Жизнь члена парламента в тот период английской истории была предметом зависти. Палата общин сочетала интимную обстановку клуба и возбужденную атмосферу театра, а личности ее членов и их деятельность в огромной степени определяли жизнь страны. Период работы Палаты, с февраля по август, включает в себя «сезон» лондонского общества[52]
. По завершении сезона богачи и знать разъезжались по загородным домам, где проводили осень в охоте и взаимных визитах. Этот распорядок нарушался лишь изредка, когда возникала какая-нибудь важная причина для специальной осенней сессии. Заседания Палаты общин начинались во второй половине дня и часто затягивались за полночь, иногда до четырех утра. Такое расписание усиливало ощущение драматизма и неотложности в ходе дебатов по важным вопросам, и Дизраэли нередко возвращался домой на рассвете в таком сильном возбуждении, что не мог уснуть, словно актер после спектакля. И это не удивительно, поскольку речи отдельных депутатов часто оказывались длиннее театрального представления.
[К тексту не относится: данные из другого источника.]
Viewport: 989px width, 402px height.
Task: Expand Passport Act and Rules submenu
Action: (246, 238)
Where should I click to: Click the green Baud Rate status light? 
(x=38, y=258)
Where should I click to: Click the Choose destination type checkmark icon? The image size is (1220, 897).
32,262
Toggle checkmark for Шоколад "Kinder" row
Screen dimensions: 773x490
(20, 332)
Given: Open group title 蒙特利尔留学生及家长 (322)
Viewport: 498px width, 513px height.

После одной из таких речей, произнесенных Дизраэли, его поздравил коллега: «Говорят, она длилась три часа, но, когда вы закончили, мне хотелось, чтобы она продолжалась еще столько же». Интерес к ораторскому искусству был велик и вне стен Палаты, и первые страницы газет заполнялись подробными отчетами о выступлениях парламентариев.Атмосфера братства в Палате общин, ощущение, что в ней собрались исключительно джентльмены, допускали определенную свободу и даже легкомыслие. Лорд Стэнли неоднократно отмечает в дневнике, что парламентарии появляются в Палате мертвецки пьяными или грубо подшучивают друг над другом. Сам Дизраэли как-то вспомнил эпизод, когда Палата внезапно превратилась в подобие частного клуба, где джентльмены делятся скабрезными историями. Один член парламента
рассказал о некоем заключенном, жене которого не разрешили навещать его в тюрьме с правом свободно входить и выходить. На это заключенный сказал: «Хорошенькие дела творятся в стране — англичанин уже не может свободно входить в свою жену». Взрыв смеха потряс Палату. Сэр Роберт Пиль, который любил от души посмеяться, вопреки обыкновению утратил способность владеть собой, уронил голову на стол и зашелся хохотом.
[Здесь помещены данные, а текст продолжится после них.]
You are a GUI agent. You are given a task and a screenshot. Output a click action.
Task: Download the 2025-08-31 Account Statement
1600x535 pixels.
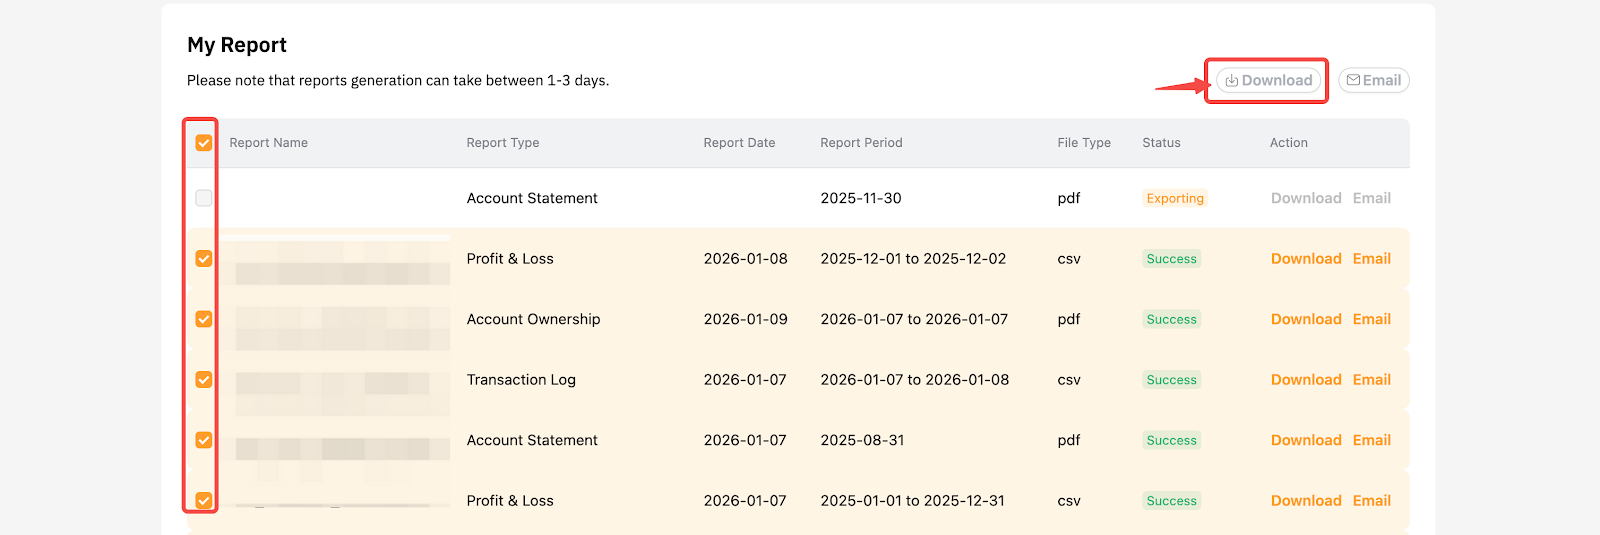click(x=1305, y=440)
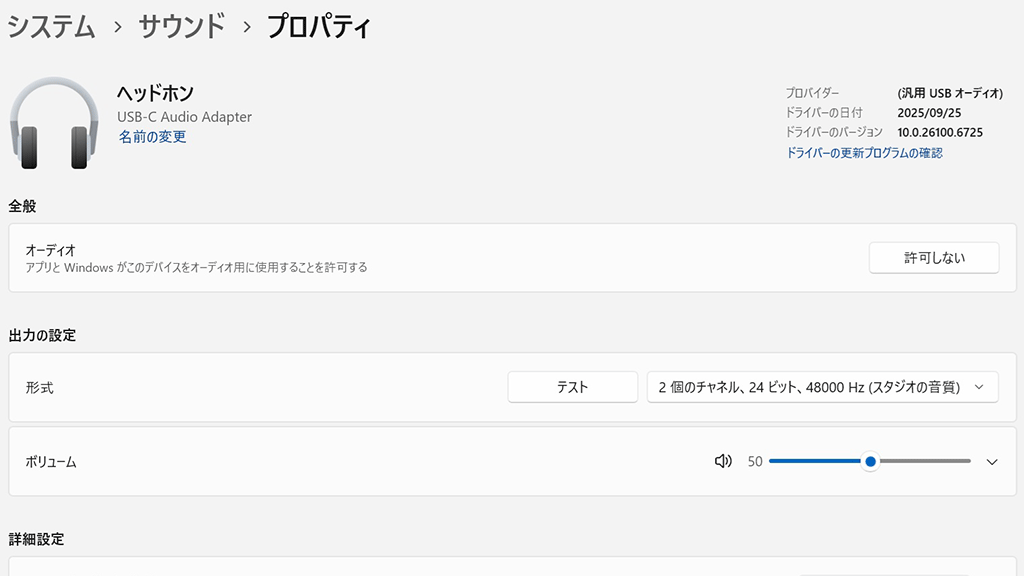
Task: Click the chevron between システム and サウンド
Action: click(117, 27)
После стольких лет жизни на периферии английского общества Дизраэли наслаждался ощущением, что наконец принят в высший свет. Он никогда не считал литературную славу достойной заменой славы политической и вполне мог бы разделить чувства анонимного члена парламента, процитированного Уолтером Баджетом[53]
в его классическом труде «Английская конституция»: «Мы слышали, как некий господин сказал: „Двадцать лет я писал книги и оставался никем, а попав в парламент, стал заметной фигурой, еще не успев занять свое место“». О тех же ликовании и гордости свидетельствуют письма Дизраэли сестре, которая оставалась его самой важной наперсницей. Он описывает толпы во время первой сессии 1837 года, когда новая королева впервые принимала парламентариев, и не сдерживает восторга: «Услышав магические слова „член парламента“, все придворные чины немедленно предлагали нам помощь, уступали дорогу, и мы могли свободно идти куда пожелаем».Новые члены обычно предпочитали, чтобы их видели, но не слышали, однако Дизраэли никогда не отличался осмотрительностью и с обычной для него безрассудностью поторопился выступить с первой речью. Он взял слово в разгар дебатов по ирландской проблеме сразу же после своего заклятого врага Дэниела О’Коннелла. Результат можно было предвидеть. Не успел Дизраэли открыть рот, как его заглушили негодующие выкрики ирландских сподвижников О’Коннелла. Несколько раз он пытался продолжить свою цветистую речь, но она неизбежно тонула в улюлюканье и топоте ног. В конце концов он сдался и, преодолев нестихающий гвалт, торжественно пообещал: «Сейчас я сяду, но придет время, и вы меня выслушаете». И обещание это стало знаменитым.